Type the entries out once more. Match them exactly.
Data for review section start
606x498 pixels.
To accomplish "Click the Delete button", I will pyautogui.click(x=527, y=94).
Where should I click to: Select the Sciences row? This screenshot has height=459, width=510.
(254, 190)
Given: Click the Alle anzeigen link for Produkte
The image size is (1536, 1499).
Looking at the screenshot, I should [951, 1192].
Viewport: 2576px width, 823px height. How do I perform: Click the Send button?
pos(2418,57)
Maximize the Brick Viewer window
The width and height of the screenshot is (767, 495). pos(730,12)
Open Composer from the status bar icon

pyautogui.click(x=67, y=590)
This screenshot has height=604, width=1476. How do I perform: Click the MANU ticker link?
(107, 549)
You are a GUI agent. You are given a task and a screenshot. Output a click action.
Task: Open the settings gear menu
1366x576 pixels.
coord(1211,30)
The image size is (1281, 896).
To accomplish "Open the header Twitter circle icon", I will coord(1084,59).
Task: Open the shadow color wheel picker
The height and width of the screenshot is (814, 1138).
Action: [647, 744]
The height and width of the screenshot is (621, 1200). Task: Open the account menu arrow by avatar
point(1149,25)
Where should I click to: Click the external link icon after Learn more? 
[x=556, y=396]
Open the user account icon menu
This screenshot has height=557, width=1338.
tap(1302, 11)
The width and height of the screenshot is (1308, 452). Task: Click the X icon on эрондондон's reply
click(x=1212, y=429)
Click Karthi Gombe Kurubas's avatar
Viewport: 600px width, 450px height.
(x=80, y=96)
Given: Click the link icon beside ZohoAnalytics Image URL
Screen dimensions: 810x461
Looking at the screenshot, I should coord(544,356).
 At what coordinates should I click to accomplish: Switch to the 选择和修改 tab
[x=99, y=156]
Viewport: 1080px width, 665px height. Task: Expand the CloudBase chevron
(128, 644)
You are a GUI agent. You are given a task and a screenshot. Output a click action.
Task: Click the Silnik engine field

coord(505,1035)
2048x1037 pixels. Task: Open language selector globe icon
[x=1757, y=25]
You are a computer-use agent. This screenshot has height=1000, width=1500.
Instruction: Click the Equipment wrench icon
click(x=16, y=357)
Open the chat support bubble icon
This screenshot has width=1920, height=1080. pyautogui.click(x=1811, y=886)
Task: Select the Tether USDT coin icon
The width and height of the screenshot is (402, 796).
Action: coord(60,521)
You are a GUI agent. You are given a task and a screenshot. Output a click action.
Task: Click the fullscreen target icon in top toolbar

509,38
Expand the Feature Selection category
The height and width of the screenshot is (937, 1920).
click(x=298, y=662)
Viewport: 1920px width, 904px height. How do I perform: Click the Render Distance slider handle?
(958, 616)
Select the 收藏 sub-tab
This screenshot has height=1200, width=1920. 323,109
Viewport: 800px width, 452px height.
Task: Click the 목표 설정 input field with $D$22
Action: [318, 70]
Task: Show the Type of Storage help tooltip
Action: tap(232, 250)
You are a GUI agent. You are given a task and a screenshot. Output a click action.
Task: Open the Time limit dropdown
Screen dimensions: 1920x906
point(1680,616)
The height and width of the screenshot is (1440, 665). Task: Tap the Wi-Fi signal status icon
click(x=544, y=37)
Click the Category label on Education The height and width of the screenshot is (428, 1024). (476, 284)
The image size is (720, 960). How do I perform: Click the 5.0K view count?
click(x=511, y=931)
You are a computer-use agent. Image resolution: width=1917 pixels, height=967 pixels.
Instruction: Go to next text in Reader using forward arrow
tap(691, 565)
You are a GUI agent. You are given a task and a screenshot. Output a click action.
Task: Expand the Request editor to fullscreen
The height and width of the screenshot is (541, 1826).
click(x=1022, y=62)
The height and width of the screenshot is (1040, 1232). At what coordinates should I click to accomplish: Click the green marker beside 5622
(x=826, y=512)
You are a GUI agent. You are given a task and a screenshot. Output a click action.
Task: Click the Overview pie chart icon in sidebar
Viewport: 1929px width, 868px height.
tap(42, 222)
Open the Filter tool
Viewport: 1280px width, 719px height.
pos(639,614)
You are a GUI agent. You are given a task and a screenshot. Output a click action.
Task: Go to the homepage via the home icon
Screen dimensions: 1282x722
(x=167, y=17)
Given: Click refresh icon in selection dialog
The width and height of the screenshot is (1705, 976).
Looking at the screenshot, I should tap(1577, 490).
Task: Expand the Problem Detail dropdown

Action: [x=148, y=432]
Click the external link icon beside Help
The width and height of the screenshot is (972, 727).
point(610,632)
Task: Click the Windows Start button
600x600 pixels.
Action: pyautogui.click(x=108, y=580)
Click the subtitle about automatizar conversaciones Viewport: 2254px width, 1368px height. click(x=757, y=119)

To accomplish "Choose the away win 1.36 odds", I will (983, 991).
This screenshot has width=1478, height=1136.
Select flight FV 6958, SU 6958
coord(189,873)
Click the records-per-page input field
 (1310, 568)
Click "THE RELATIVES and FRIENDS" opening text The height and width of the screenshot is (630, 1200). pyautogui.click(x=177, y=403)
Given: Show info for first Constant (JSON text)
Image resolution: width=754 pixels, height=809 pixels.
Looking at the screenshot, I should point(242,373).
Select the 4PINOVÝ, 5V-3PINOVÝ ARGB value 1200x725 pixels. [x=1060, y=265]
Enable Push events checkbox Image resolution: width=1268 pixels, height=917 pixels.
Data for review section end
→ Result for this task
606x498 pixels.
To accomplish "Click the Delete button", I will pyautogui.click(x=527, y=94).
Where should I click to: Select the Sciences row? This screenshot has height=459, width=510.
(254, 190)
Given: Click the Alle anzeigen link for Produkte
The image size is (1536, 1499).
Looking at the screenshot, I should [951, 1192].
Viewport: 2576px width, 823px height. How do I perform: Click the Send button?
pos(2418,57)
Maximize the Brick Viewer window
The width and height of the screenshot is (767, 495). pos(730,12)
Open Composer from the status bar icon

pyautogui.click(x=67, y=590)
This screenshot has height=604, width=1476. How do I perform: Click the MANU ticker link?
(107, 549)
You are a GUI agent. You are given a task and a screenshot. Output a click action.
Task: Open the settings gear menu
1366x576 pixels.
coord(1211,30)
The image size is (1281, 896).
To accomplish "Open the header Twitter circle icon", I will coord(1084,59).
Task: Open the shadow color wheel picker
The height and width of the screenshot is (814, 1138).
Action: [647, 744]
The height and width of the screenshot is (621, 1200). Task: Open the account menu arrow by avatar
point(1149,25)
Where should I click to: Click the external link icon after Learn more? 
[x=556, y=396]
Open the user account icon menu
This screenshot has height=557, width=1338.
tap(1302, 11)
The width and height of the screenshot is (1308, 452). Task: Click the X icon on эрондондон's reply
click(x=1212, y=429)
Click Karthi Gombe Kurubas's avatar
Viewport: 600px width, 450px height.
(x=80, y=96)
Given: Click the link icon beside ZohoAnalytics Image URL
Screen dimensions: 810x461
Looking at the screenshot, I should coord(544,356).
 At what coordinates should I click to accomplish: Switch to the 选择和修改 tab
[x=99, y=156]
Viewport: 1080px width, 665px height. Task: Expand the CloudBase chevron
(128, 644)
You are a GUI agent. You are given a task and a screenshot. Output a click action.
Task: Click the Silnik engine field

coord(505,1035)
2048x1037 pixels. Task: Open language selector globe icon
[x=1757, y=25]
You are a computer-use agent. This screenshot has height=1000, width=1500.
Instruction: Click the Equipment wrench icon
click(x=16, y=357)
Open the chat support bubble icon
This screenshot has width=1920, height=1080. pyautogui.click(x=1811, y=886)
Task: Select the Tether USDT coin icon
The width and height of the screenshot is (402, 796).
Action: coord(60,521)
You are a GUI agent. You are given a task and a screenshot. Output a click action.
Task: Click the fullscreen target icon in top toolbar

509,38
Expand the Feature Selection category
The height and width of the screenshot is (937, 1920).
click(x=298, y=662)
Viewport: 1920px width, 904px height. How do I perform: Click the Render Distance slider handle?
(958, 616)
Select the 收藏 sub-tab
This screenshot has height=1200, width=1920. 323,109
Viewport: 800px width, 452px height.
Task: Click the 목표 설정 input field with $D$22
Action: [318, 70]
Task: Show the Type of Storage help tooltip
Action: tap(232, 250)
You are a GUI agent. You are given a task and a screenshot. Output a click action.
Task: Open the Time limit dropdown
Screen dimensions: 1920x906
point(1680,616)
The height and width of the screenshot is (1440, 665). Task: Tap the Wi-Fi signal status icon
click(x=544, y=37)
Click the Category label on Education The height and width of the screenshot is (428, 1024). (476, 284)
The image size is (720, 960). How do I perform: Click the 5.0K view count?
click(x=511, y=931)
You are a computer-use agent. Image resolution: width=1917 pixels, height=967 pixels.
Instruction: Go to next text in Reader using forward arrow
tap(691, 565)
You are a GUI agent. You are given a task and a screenshot. Output a click action.
Task: Expand the Request editor to fullscreen
The height and width of the screenshot is (541, 1826).
click(x=1022, y=62)
The height and width of the screenshot is (1040, 1232). At what coordinates should I click to accomplish: Click the green marker beside 5622
(x=826, y=512)
You are a GUI agent. You are given a task and a screenshot. Output a click action.
Task: Click the Overview pie chart icon in sidebar
Viewport: 1929px width, 868px height.
tap(42, 222)
Open the Filter tool
Viewport: 1280px width, 719px height.
pos(639,614)
You are a GUI agent. You are given a task and a screenshot. Output a click action.
Task: Go to the homepage via the home icon
Screen dimensions: 1282x722
(x=167, y=17)
Given: Click refresh icon in selection dialog
The width and height of the screenshot is (1705, 976).
Looking at the screenshot, I should tap(1577, 490).
Task: Expand the Problem Detail dropdown

Action: [x=148, y=432]
Click the external link icon beside Help
The width and height of the screenshot is (972, 727).
point(610,632)
Task: Click the Windows Start button
600x600 pixels.
Action: pyautogui.click(x=108, y=580)
Click the subtitle about automatizar conversaciones Viewport: 2254px width, 1368px height. click(x=757, y=119)

To accomplish "Choose the away win 1.36 odds", I will (983, 991).
This screenshot has width=1478, height=1136.
Select flight FV 6958, SU 6958
coord(189,873)
Click the records-per-page input field
 (1310, 568)
Click "THE RELATIVES and FRIENDS" opening text The height and width of the screenshot is (630, 1200). pyautogui.click(x=177, y=403)
Given: Show info for first Constant (JSON text)
Image resolution: width=754 pixels, height=809 pixels.
Looking at the screenshot, I should point(242,373).
Select the 4PINOVÝ, 5V-3PINOVÝ ARGB value 1200x725 pixels. [x=1060, y=265]
Enable Push events checkbox Image resolution: width=1268 pixels, height=917 pixels.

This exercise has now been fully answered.